» ACTIVITY
Your task is to print each entry exactly as written.

» INFORMATION PROVIDED
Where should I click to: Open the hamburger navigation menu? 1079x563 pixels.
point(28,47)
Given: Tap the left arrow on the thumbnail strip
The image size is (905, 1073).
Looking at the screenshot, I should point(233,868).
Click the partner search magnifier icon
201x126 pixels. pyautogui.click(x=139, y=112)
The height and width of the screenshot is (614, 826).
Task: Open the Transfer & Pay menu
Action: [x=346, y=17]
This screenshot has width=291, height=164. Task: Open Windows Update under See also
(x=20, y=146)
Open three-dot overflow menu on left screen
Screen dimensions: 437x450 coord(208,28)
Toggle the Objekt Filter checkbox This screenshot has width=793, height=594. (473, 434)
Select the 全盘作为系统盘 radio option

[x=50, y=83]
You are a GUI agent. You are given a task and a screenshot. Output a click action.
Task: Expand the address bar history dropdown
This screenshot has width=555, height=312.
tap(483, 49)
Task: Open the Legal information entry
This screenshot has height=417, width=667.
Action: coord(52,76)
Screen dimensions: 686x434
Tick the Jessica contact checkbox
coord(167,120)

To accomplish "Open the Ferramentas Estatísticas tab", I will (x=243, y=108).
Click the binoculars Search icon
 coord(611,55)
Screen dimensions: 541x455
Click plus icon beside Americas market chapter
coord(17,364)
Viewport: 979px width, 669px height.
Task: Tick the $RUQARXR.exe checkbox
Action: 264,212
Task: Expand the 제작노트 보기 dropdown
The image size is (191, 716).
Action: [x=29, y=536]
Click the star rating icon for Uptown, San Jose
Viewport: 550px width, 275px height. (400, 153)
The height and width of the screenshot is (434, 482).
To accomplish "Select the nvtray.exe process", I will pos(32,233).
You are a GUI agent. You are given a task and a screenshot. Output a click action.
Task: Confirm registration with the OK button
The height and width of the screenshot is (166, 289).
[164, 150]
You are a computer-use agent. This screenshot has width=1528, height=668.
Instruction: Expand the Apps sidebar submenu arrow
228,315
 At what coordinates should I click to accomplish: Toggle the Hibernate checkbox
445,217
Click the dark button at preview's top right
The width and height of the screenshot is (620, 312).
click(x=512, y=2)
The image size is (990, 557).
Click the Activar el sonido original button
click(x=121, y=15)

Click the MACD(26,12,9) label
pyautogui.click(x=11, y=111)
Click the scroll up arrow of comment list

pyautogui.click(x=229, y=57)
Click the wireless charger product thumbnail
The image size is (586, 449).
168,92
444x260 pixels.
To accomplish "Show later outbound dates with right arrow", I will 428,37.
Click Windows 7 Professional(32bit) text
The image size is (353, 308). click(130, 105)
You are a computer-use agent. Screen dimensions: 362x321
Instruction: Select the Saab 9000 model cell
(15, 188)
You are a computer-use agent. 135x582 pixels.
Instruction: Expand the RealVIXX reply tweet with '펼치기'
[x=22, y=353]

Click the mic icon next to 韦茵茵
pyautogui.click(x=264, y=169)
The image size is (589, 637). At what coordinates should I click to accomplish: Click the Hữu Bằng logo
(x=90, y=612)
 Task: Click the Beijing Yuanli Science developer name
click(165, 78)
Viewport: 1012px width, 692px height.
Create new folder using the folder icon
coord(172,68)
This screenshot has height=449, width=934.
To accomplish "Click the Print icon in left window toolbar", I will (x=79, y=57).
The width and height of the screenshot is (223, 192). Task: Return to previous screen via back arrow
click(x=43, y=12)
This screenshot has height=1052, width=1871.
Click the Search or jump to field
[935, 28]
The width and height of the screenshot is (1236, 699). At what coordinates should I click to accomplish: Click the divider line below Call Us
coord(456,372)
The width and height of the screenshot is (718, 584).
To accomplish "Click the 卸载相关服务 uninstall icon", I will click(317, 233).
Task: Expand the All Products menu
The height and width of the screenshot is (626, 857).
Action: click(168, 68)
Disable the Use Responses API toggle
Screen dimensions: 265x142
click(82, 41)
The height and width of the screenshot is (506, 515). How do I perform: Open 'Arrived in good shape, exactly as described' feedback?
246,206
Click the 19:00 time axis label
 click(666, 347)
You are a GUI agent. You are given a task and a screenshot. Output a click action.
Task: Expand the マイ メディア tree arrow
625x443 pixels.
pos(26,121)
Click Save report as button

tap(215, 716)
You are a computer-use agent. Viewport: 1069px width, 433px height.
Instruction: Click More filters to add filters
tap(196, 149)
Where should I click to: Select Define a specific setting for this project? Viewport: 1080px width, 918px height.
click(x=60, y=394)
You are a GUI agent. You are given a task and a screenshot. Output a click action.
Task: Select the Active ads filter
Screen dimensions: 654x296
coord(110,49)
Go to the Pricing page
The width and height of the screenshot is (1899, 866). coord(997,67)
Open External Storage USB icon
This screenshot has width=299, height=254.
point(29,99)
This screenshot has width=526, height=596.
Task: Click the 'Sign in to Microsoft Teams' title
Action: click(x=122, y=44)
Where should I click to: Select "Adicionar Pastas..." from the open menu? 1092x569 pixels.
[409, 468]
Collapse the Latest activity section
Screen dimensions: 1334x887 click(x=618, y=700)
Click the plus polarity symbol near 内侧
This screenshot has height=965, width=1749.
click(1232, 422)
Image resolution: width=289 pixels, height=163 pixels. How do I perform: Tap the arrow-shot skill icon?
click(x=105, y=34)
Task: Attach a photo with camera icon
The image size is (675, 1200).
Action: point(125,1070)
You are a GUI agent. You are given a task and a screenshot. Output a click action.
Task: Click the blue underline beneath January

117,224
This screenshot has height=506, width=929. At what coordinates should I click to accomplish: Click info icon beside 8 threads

» REPLY TO THE TASK
Where should I click to: Open the hamburger navigation menu? 1079x563 pixels.
point(28,47)
Given: Tap the left arrow on the thumbnail strip
The image size is (905, 1073).
Looking at the screenshot, I should point(233,868).
Click the partner search magnifier icon
201x126 pixels. pyautogui.click(x=139, y=112)
The height and width of the screenshot is (614, 826).
Task: Open the Transfer & Pay menu
Action: [x=346, y=17]
This screenshot has width=291, height=164. Task: Open Windows Update under See also
(x=20, y=146)
Open three-dot overflow menu on left screen
Screen dimensions: 437x450 coord(208,28)
Toggle the Objekt Filter checkbox This screenshot has width=793, height=594. (473, 434)
Select the 全盘作为系统盘 radio option

[x=50, y=83]
You are a GUI agent. You are given a task and a screenshot. Output a click action.
Task: Expand the address bar history dropdown
This screenshot has width=555, height=312.
tap(483, 49)
Task: Open the Legal information entry
This screenshot has height=417, width=667.
Action: coord(52,76)
Screen dimensions: 686x434
Tick the Jessica contact checkbox
coord(167,120)

To accomplish "Open the Ferramentas Estatísticas tab", I will (x=243, y=108).
Click the binoculars Search icon
 coord(611,55)
Screen dimensions: 541x455
Click plus icon beside Americas market chapter
coord(17,364)
Viewport: 979px width, 669px height.
Task: Tick the $RUQARXR.exe checkbox
Action: 264,212
Task: Expand the 제작노트 보기 dropdown
The image size is (191, 716).
Action: [x=29, y=536]
Click the star rating icon for Uptown, San Jose
Viewport: 550px width, 275px height. (400, 153)
The height and width of the screenshot is (434, 482).
To accomplish "Select the nvtray.exe process", I will pos(32,233).
You are a GUI agent. You are given a task and a screenshot. Output a click action.
Task: Confirm registration with the OK button
The height and width of the screenshot is (166, 289).
[164, 150]
You are a computer-use agent. This screenshot has width=1528, height=668.
Instruction: Expand the Apps sidebar submenu arrow
228,315
 At what coordinates should I click to accomplish: Toggle the Hibernate checkbox
445,217
Click the dark button at preview's top right
The width and height of the screenshot is (620, 312).
click(x=512, y=2)
The image size is (990, 557).
Click the Activar el sonido original button
click(x=121, y=15)

Click the MACD(26,12,9) label
pyautogui.click(x=11, y=111)
Click the scroll up arrow of comment list

pyautogui.click(x=229, y=57)
Click the wireless charger product thumbnail
The image size is (586, 449).
168,92
444x260 pixels.
To accomplish "Show later outbound dates with right arrow", I will 428,37.
Click Windows 7 Professional(32bit) text
The image size is (353, 308). click(130, 105)
You are a computer-use agent. Screen dimensions: 362x321
Instruction: Select the Saab 9000 model cell
(15, 188)
You are a computer-use agent. 135x582 pixels.
Instruction: Expand the RealVIXX reply tweet with '펼치기'
[x=22, y=353]

Click the mic icon next to 韦茵茵
pyautogui.click(x=264, y=169)
The image size is (589, 637). At what coordinates should I click to accomplish: Click the Hữu Bằng logo
(x=90, y=612)
 Task: Click the Beijing Yuanli Science developer name
click(165, 78)
Viewport: 1012px width, 692px height.
Create new folder using the folder icon
coord(172,68)
This screenshot has height=449, width=934.
To accomplish "Click the Print icon in left window toolbar", I will (x=79, y=57).
The width and height of the screenshot is (223, 192). Task: Return to previous screen via back arrow
click(x=43, y=12)
This screenshot has height=1052, width=1871.
Click the Search or jump to field
[935, 28]
The width and height of the screenshot is (1236, 699). At what coordinates should I click to accomplish: Click the divider line below Call Us
coord(456,372)
The width and height of the screenshot is (718, 584).
To accomplish "Click the 卸载相关服务 uninstall icon", I will click(317, 233).
Task: Expand the All Products menu
The height and width of the screenshot is (626, 857).
Action: click(168, 68)
Disable the Use Responses API toggle
Screen dimensions: 265x142
click(82, 41)
The height and width of the screenshot is (506, 515). How do I perform: Open 'Arrived in good shape, exactly as described' feedback?
246,206
Click the 19:00 time axis label
 click(666, 347)
You are a GUI agent. You are given a task and a screenshot. Output a click action.
Task: Expand the マイ メディア tree arrow
625x443 pixels.
pos(26,121)
Click Save report as button

tap(215, 716)
You are a computer-use agent. Viewport: 1069px width, 433px height.
Instruction: Click More filters to add filters
tap(196, 149)
Where should I click to: Select Define a specific setting for this project? Viewport: 1080px width, 918px height.
click(x=60, y=394)
You are a GUI agent. You are given a task and a screenshot. Output a click action.
Task: Select the Active ads filter
Screen dimensions: 654x296
coord(110,49)
Go to the Pricing page
The width and height of the screenshot is (1899, 866). coord(997,67)
Open External Storage USB icon
This screenshot has width=299, height=254.
point(29,99)
This screenshot has width=526, height=596.
Task: Click the 'Sign in to Microsoft Teams' title
Action: click(x=122, y=44)
Where should I click to: Select "Adicionar Pastas..." from the open menu? 1092x569 pixels.
[409, 468]
Collapse the Latest activity section
Screen dimensions: 1334x887 click(x=618, y=700)
Click the plus polarity symbol near 内侧
This screenshot has height=965, width=1749.
click(1232, 422)
Image resolution: width=289 pixels, height=163 pixels. How do I perform: Tap the arrow-shot skill icon?
click(x=105, y=34)
Task: Attach a photo with camera icon
The image size is (675, 1200).
Action: point(125,1070)
You are a GUI agent. You are given a task and a screenshot. Output a click action.
Task: Click the blue underline beneath January

117,224
This screenshot has height=506, width=929. At what coordinates should I click to accomplish: Click info icon beside 8 threads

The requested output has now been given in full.